Lapwings must currently number well over three thousand divided roughly between two groups one centred on Greenaways and the other on the MOD land. There is also a party of at least fifty Golden Plover and they were accompanied yesterday by eight Dunlin. At least eight Ruff were feeding amongst the Lapwings on Greenaways.
Duck numbers are the most spectacular with the birds spread out over both the reserve and the neighbouring flooded fields. We estimated a minimum of four thousand birds the bulk of which were Teal and Wigeon. Good numbers of Shoveler, Gadwall, Mallard and Tufted Ducks were amongst the melee as well as a handful of Pintail and Pochard.

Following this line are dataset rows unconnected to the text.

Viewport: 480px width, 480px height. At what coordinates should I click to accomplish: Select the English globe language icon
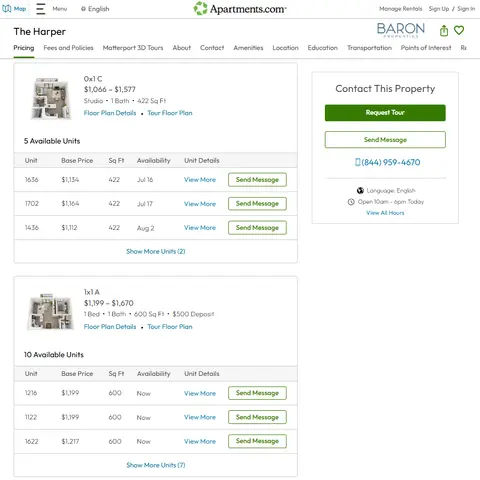point(83,9)
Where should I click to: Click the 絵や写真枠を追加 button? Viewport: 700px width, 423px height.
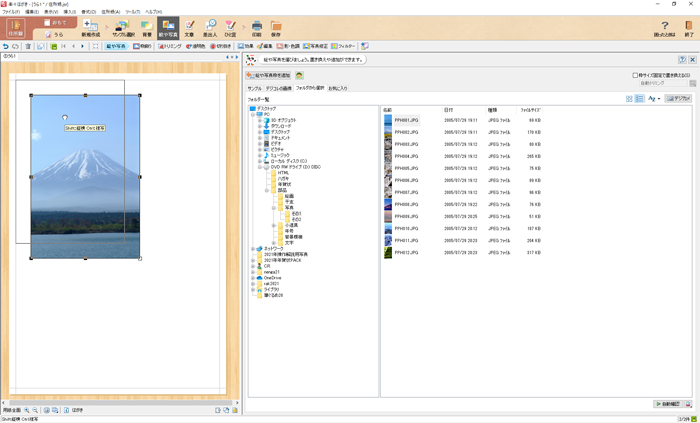[x=268, y=75]
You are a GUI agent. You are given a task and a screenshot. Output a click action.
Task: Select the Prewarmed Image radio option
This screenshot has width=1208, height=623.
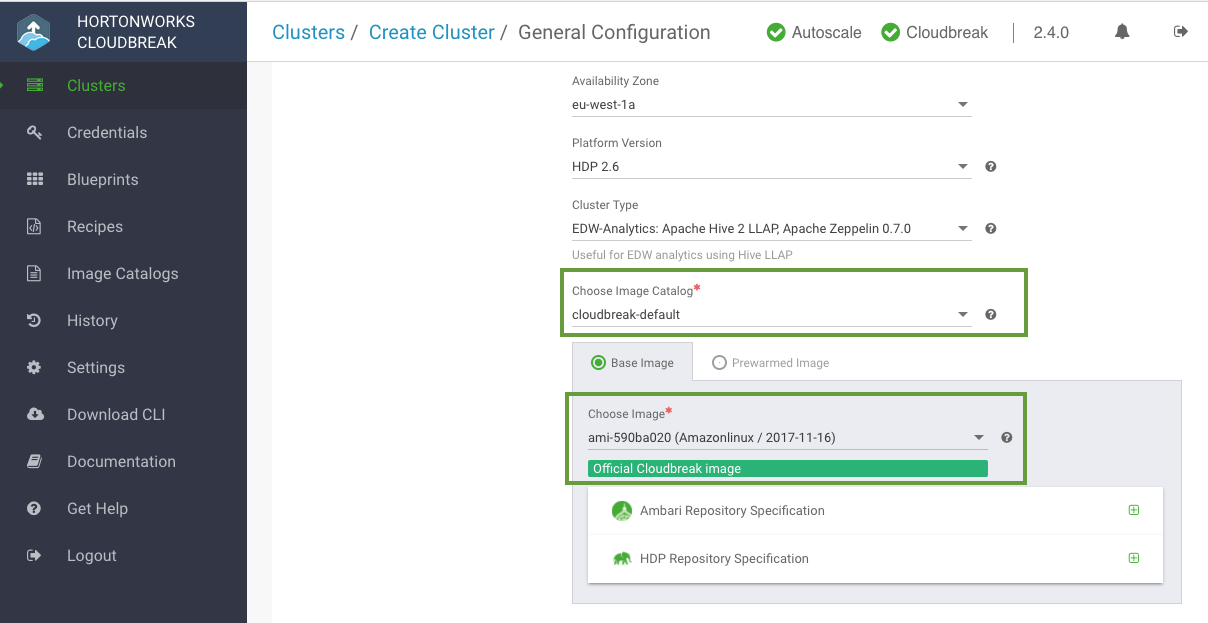719,363
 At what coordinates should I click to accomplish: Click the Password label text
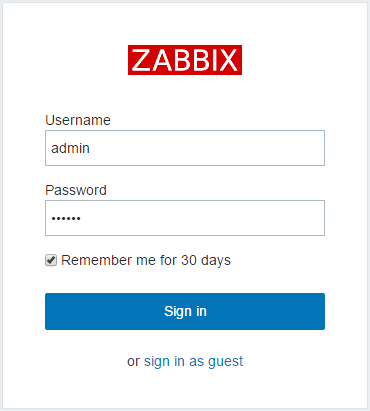tap(76, 190)
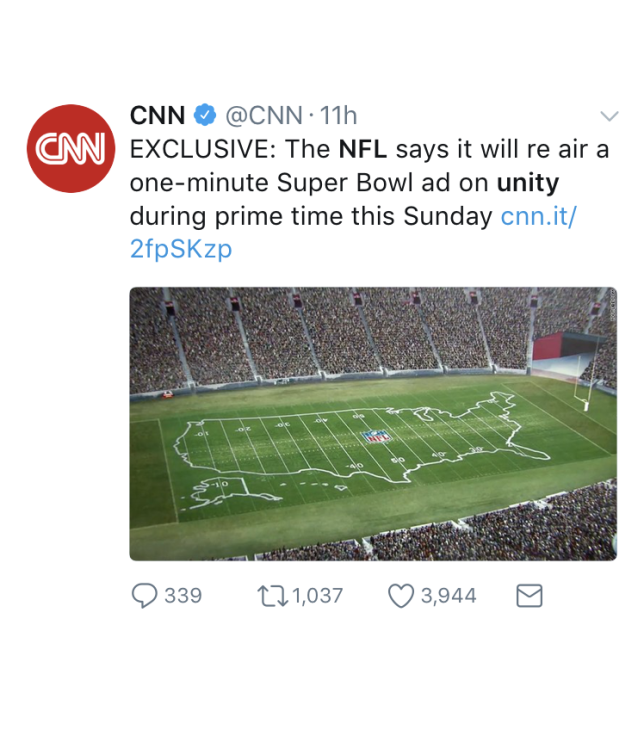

Two Peregrines are still harassing the assembled birds one of which has lost some primaries from its left wing. Kestrel, Sparrowhawk and Buzzard were seen but as yet I have not had any report of the Hen Harrier and I wonder if the area it has been roosting in has been flooded.
On one occasion when the Teal flushed from the reedbed they managed to stir up one of the Bitterns which circled with them for a while before plunging into one of the denser stands of reeds. A few moments earlier we had had point blank views of the Bearded tits which I hadn't seen for over four weeks. They moved along in front of the viewing point adjacent to where the new screen will be before moving deeper into the reeds. The Otmoor year list stands at a creditable 62 and I am sure that it will grow rapidly over the next few weeks.
Sadly not everyone's approach to this wildfowl spectacular was simply to enjoy it. From the middle of the hundred acre just as dusk set in there were volley after volley of shots as so called "sportsmen" sought to exploit the proximity of a nature reserve and the abundance of flying targets. I know that other reserves are adjoined by shooting grounds, but it seems wrong that the pleasure of  many can be overridden and ignored by the selfish few.